Тут Бурдюков поглядел на Илью Ильича с недобрым оскалом. Нутряным инстинктом, чудом сохранившимся из глубин мезозойской эры, Загайло почувствовал: генерал не шутит...
С той поры в "девятке" замутилась немыслимая фантасмагория. Для начала закипело строительство православного храма. Кое-что выделила управа, часть - православная епархия, в остальном помогли сердобольные родственники осужденных. Особо старались родичи тех, кому корячилось условно-досрочное освобождение или перевод на "поселок" (то есть в колонию-поселение). Тут начали твориться настоящие чудеса. Чем больше вносили в церковную копилку папы, мамы, жены и дети несчастных арестантиков, тем быстрее молитва непутевых зэков доходила до Господа, и обретали они желанную свободу. В связи с этим массы потянулись к православию.
Вначале, правда, со строительством вышла маленькая заминка. Места в зоне было маловато, поэтому Загайло решил сэкономить и прилепить обитель Господню задней частью к стене столовой. И стройматериалов меньше уйдет, и место сэкономят. Новый батюшка, присланный взамен того, который обмишурился с "Кагором", воспротивился:
- Позвольте! А как же крестный ход вокруг церкви? Это насмешка натуральная!
- Вы, отец, не горячитесь, - успокоил священника Илья Ильич. - В конце концов, во время крестного хода можно все здание целиком прихватить. С заднего двора всякую хрень уберем - и водите хоровод вокруг обжорки, с песнями и плясками.
Батюшка для виду поворчал, но согласился.
Первое время православие лидировало в соревновании по сбору заблудших душ. Обрадованный нежданным приращением паствы, местный протоиерей зачастил в "девятку" с благими наставлениями. Службы завершались щедрыми дарами: каждый православный арестант получал по куску мяса, сала, освященного хлеба. К протоиерею повернули даже мусульмане...
Что до проповедников ислама, они проиграли православной соборной подчистую. Ради объективности надо учесть, что братьям магометанам пришлось бороться на два фронта. Как раз в это время они получили разрешение от мэрии на строительство городской мечети и засучили было рукава. Но тут в дело вмешалось местное казачество. Перманентно пьяный всевеликий атаман Козопупенко неожиданно отравился паленой горилкой и несколько дней провел в состоянии невменяемой трезвости. После обильных промываний желудка атаман случайно наткнулся на газетную заметку с поэтическим названием "Минарет вознесется в небо". Опупевшие глазищи Козопупенко вознеслись на лоб.
- Шашки под высь! - заорал атаман, героически колыхнув задом клизму размером с ядерный столб, накрывший Хиросиму.

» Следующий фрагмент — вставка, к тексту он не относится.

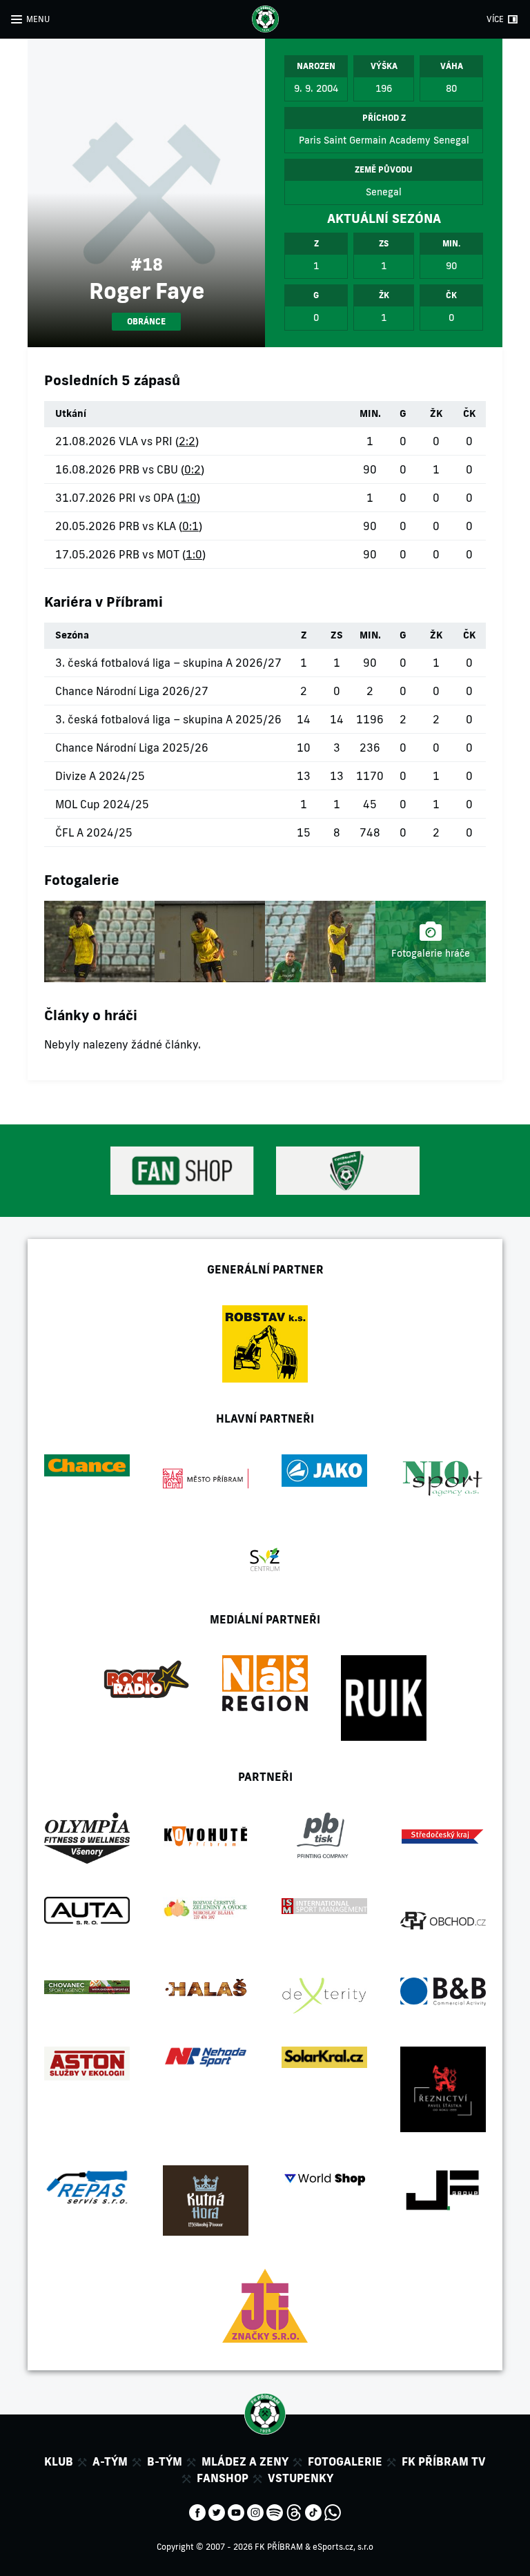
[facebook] (197, 2511)
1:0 (188, 498)
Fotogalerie (345, 2461)
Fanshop (222, 2478)
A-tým (110, 2461)
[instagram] (255, 2511)
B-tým (164, 2461)
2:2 (187, 441)
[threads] (294, 2511)
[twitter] (216, 2511)
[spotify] (274, 2511)
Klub (58, 2461)
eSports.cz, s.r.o (343, 2546)
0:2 (192, 469)
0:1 (190, 526)
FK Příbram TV (444, 2461)
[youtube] (236, 2511)
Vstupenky (300, 2478)
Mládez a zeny (245, 2461)
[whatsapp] (332, 2511)
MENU (38, 19)
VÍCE (495, 19)
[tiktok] (313, 2511)
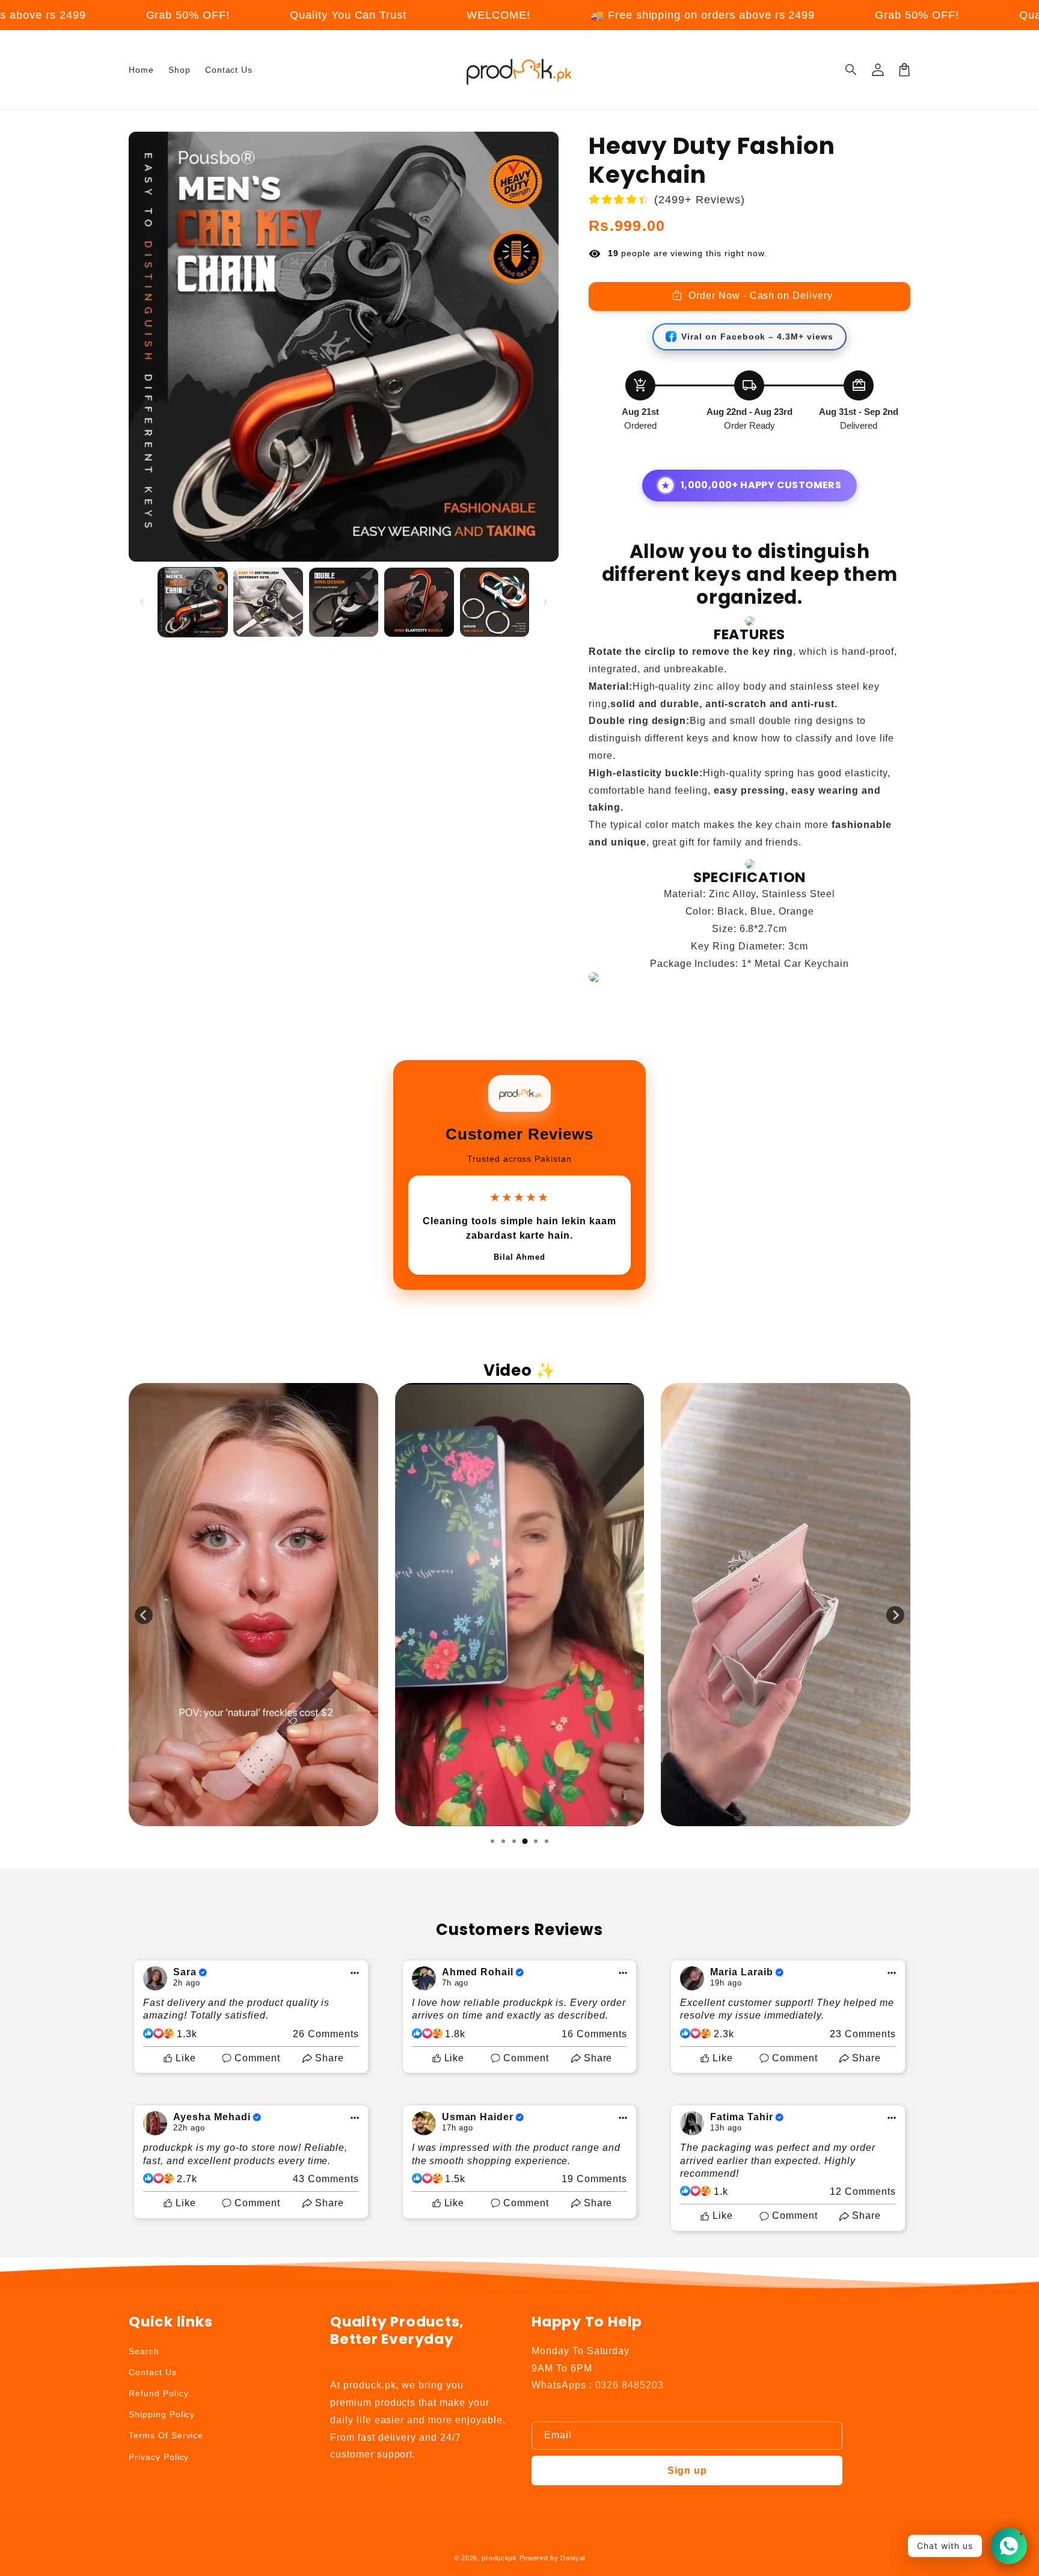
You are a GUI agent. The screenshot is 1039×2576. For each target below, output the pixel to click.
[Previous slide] (144, 1615)
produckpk (499, 2558)
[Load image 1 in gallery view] (192, 602)
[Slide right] (545, 602)
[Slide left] (142, 602)
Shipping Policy (162, 2414)
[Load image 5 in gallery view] (494, 602)
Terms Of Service (166, 2435)
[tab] (492, 1841)
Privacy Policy (159, 2457)
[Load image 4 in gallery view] (418, 602)
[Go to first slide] (895, 1615)
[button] (851, 70)
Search (144, 2351)
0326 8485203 (629, 2385)
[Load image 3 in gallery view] (343, 602)
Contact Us (153, 2372)
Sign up (687, 2470)
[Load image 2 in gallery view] (267, 602)
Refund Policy (158, 2393)
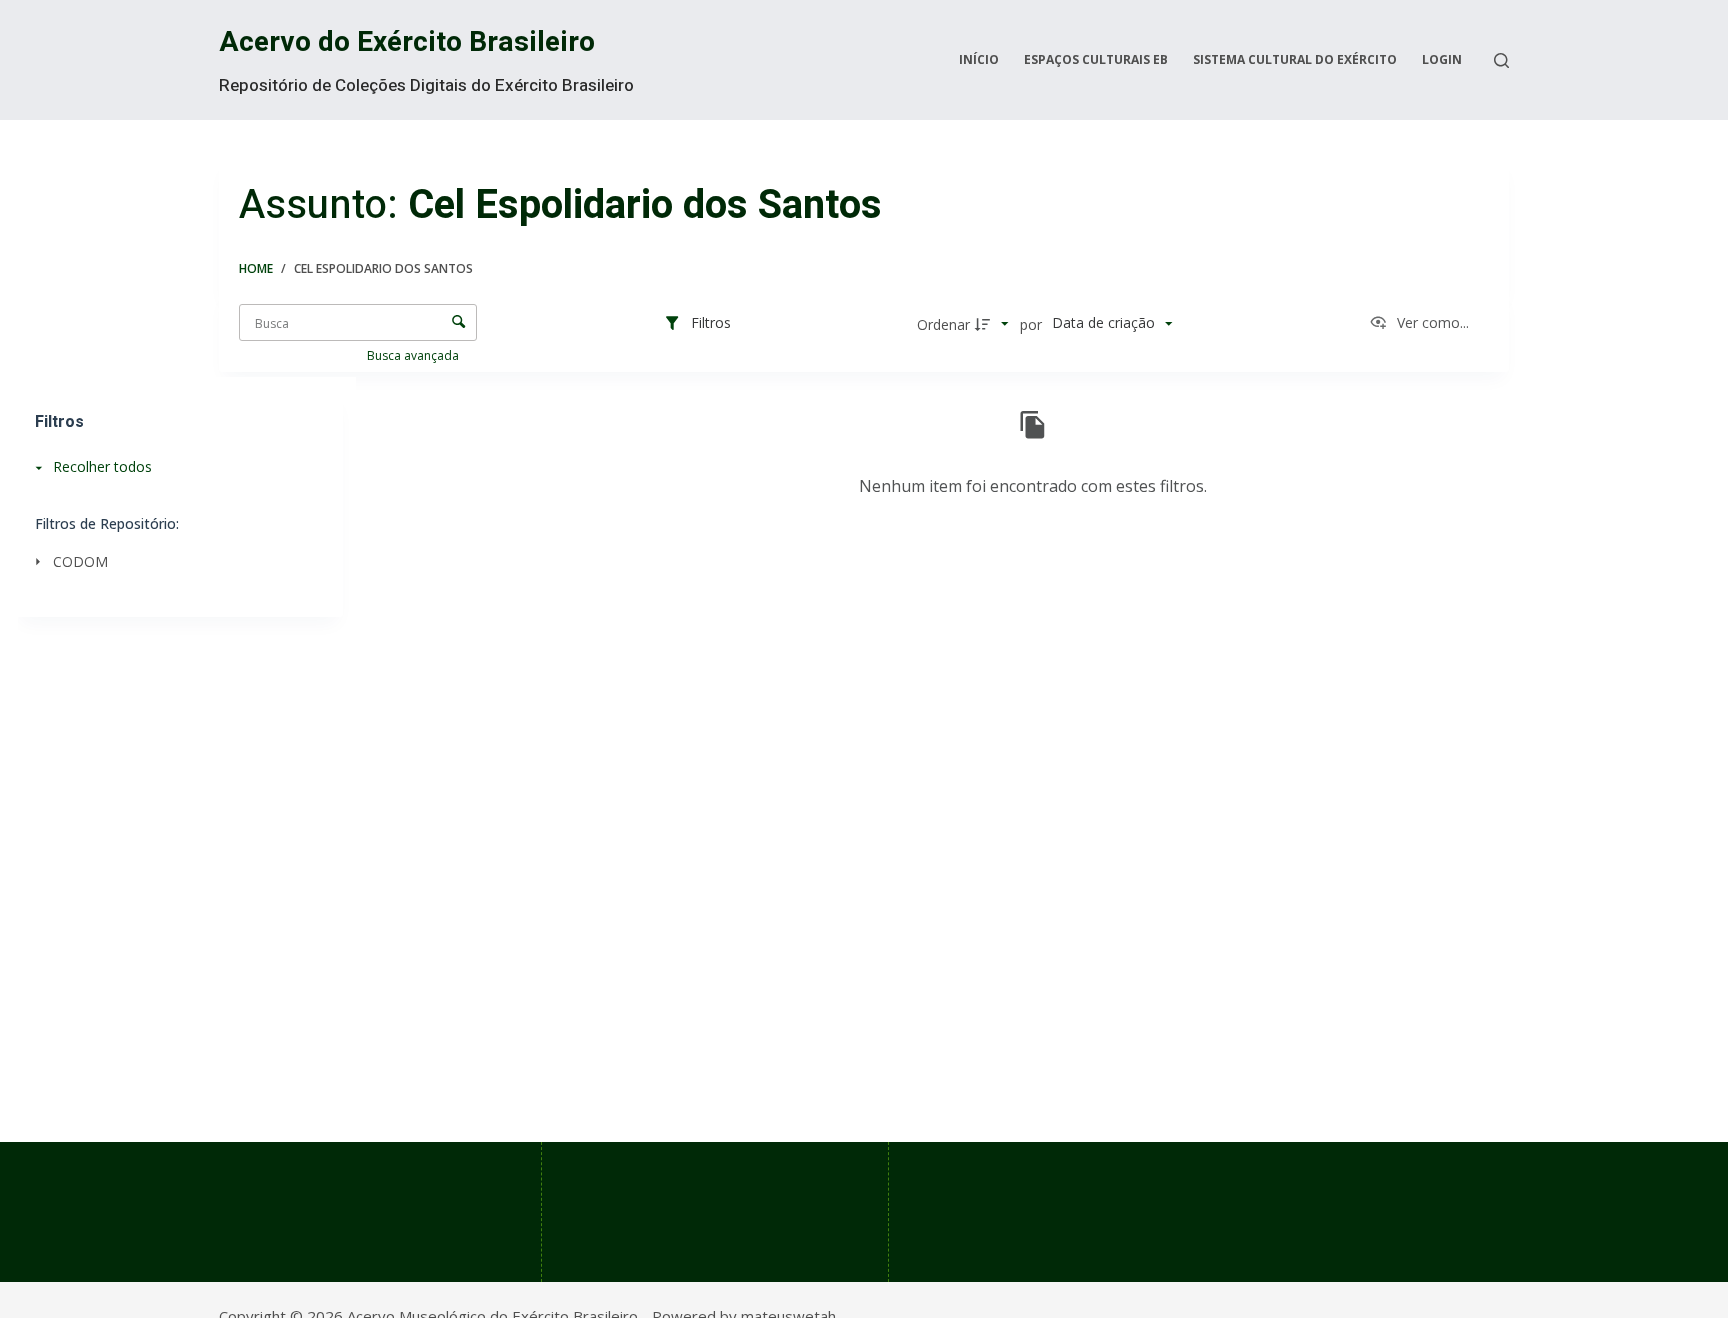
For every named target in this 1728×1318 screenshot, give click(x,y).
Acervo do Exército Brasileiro (407, 42)
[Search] (1501, 60)
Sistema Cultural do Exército (1295, 59)
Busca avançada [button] (414, 355)
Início (979, 59)
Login (1442, 59)
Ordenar (943, 324)
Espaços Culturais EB (1096, 59)
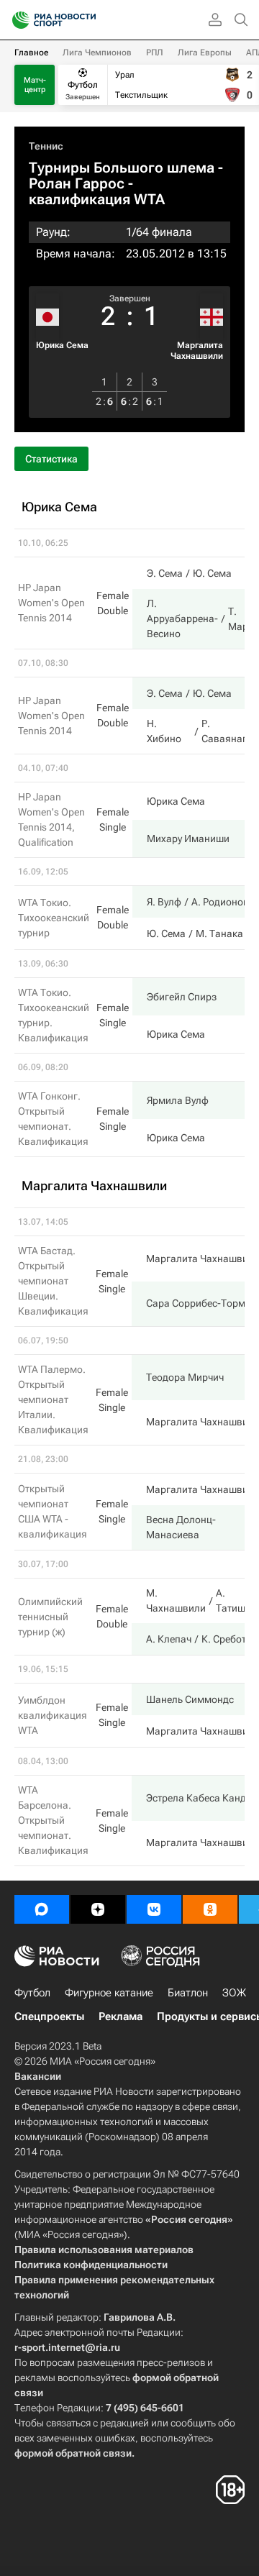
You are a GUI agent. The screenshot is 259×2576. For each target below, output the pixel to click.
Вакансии (37, 2076)
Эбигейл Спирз (182, 996)
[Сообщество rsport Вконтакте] (154, 1909)
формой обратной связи (73, 2453)
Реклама (120, 2016)
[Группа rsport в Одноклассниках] (210, 1909)
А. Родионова (223, 902)
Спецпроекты (49, 2016)
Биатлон (188, 1992)
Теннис (46, 146)
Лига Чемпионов (97, 52)
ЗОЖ (234, 1992)
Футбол (32, 1992)
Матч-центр (35, 85)
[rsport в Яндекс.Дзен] (98, 1909)
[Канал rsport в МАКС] (41, 1909)
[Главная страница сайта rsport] (86, 20)
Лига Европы (205, 52)
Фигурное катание (109, 1992)
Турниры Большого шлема (121, 167)
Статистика (51, 459)
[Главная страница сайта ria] (16, 20)
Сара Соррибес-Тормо (198, 1303)
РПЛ (154, 52)
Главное (31, 52)
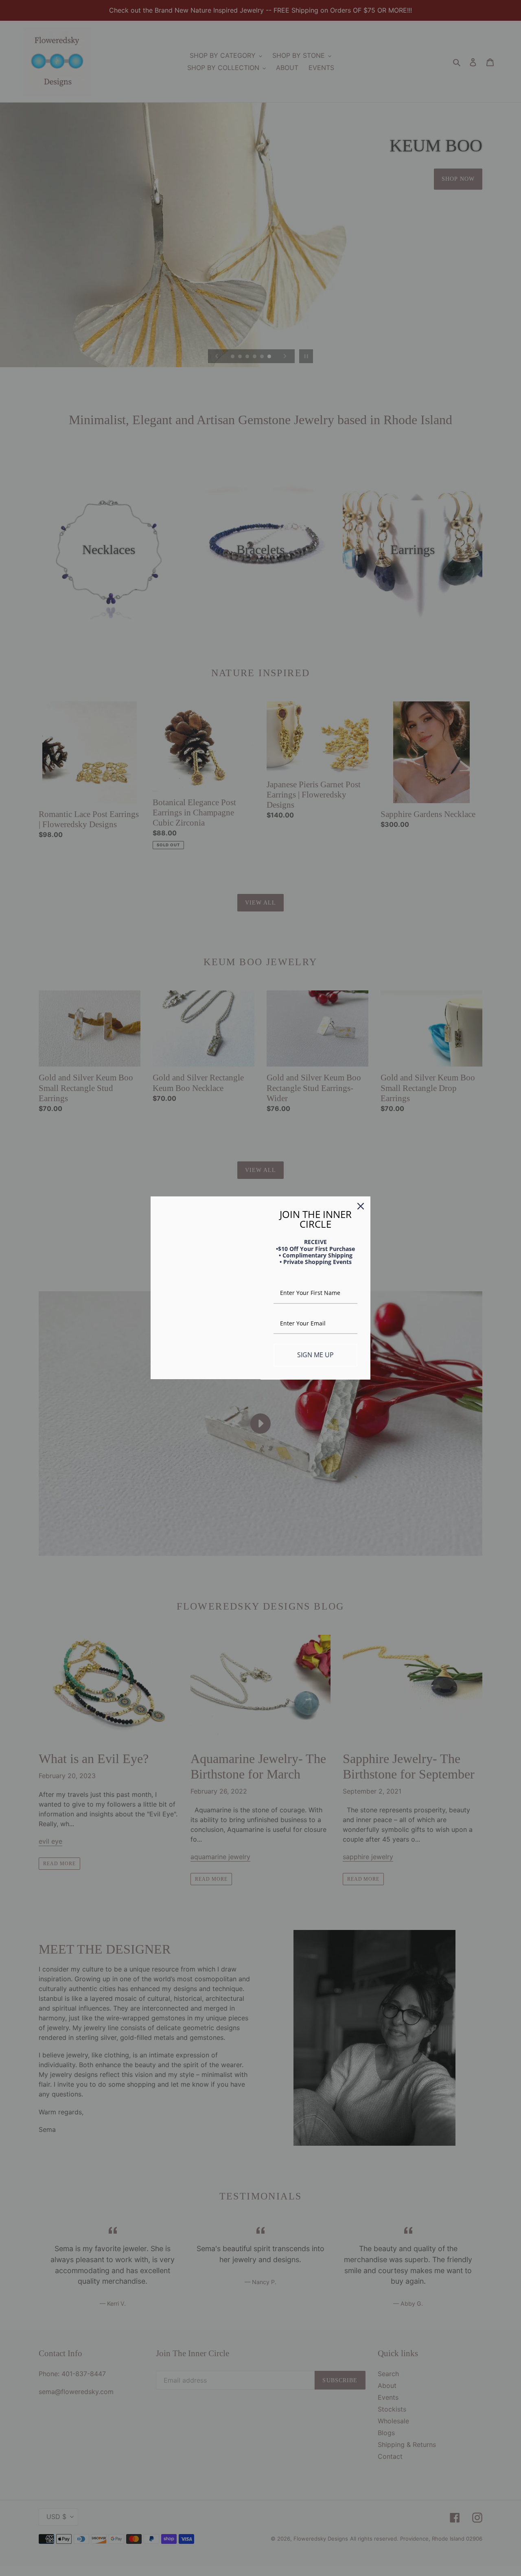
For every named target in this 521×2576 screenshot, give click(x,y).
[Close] (360, 1206)
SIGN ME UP (315, 1354)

Как раз в тот самый день "девятку" посетил тихий мулла, собравший внушительную публику, среди которой преобладали в основном грабители и бандиты - дагестанцы, кабардинцы, ингуши, а также примкнувшие к ним несколько татар из числа вагонных "катал". Последние чинно-благородно обыгрывали лопоухих отпускников, оставляя на них только плавки и панамы. А что еще нужно для отдыха на морях? Мулла прочел что-то поучительное из жизни пророка и раздал правоверным томики Корана на арабском языке.
- Хоть бы халву, падла, притаранил, - возмутился Шамиль Гилоев. Шамиль был единственным киллером на всю колонию. Он пытался доказать, что сидит несправедливо. Отчаянный горец получил заказ от супруги известного бизнесмена, которая страстно желала оплакать мужа. "Мерседес" честно взлетел на воздух, однако оказалось, что за время подготовки к операции проклятый буржуин успел свою машину продать, и участь счастливой вдовицы выпала на долю совершенно посторонней гражданки. Что, по мнению Шамиля, канало уже не под убийство, а под несчастный случай.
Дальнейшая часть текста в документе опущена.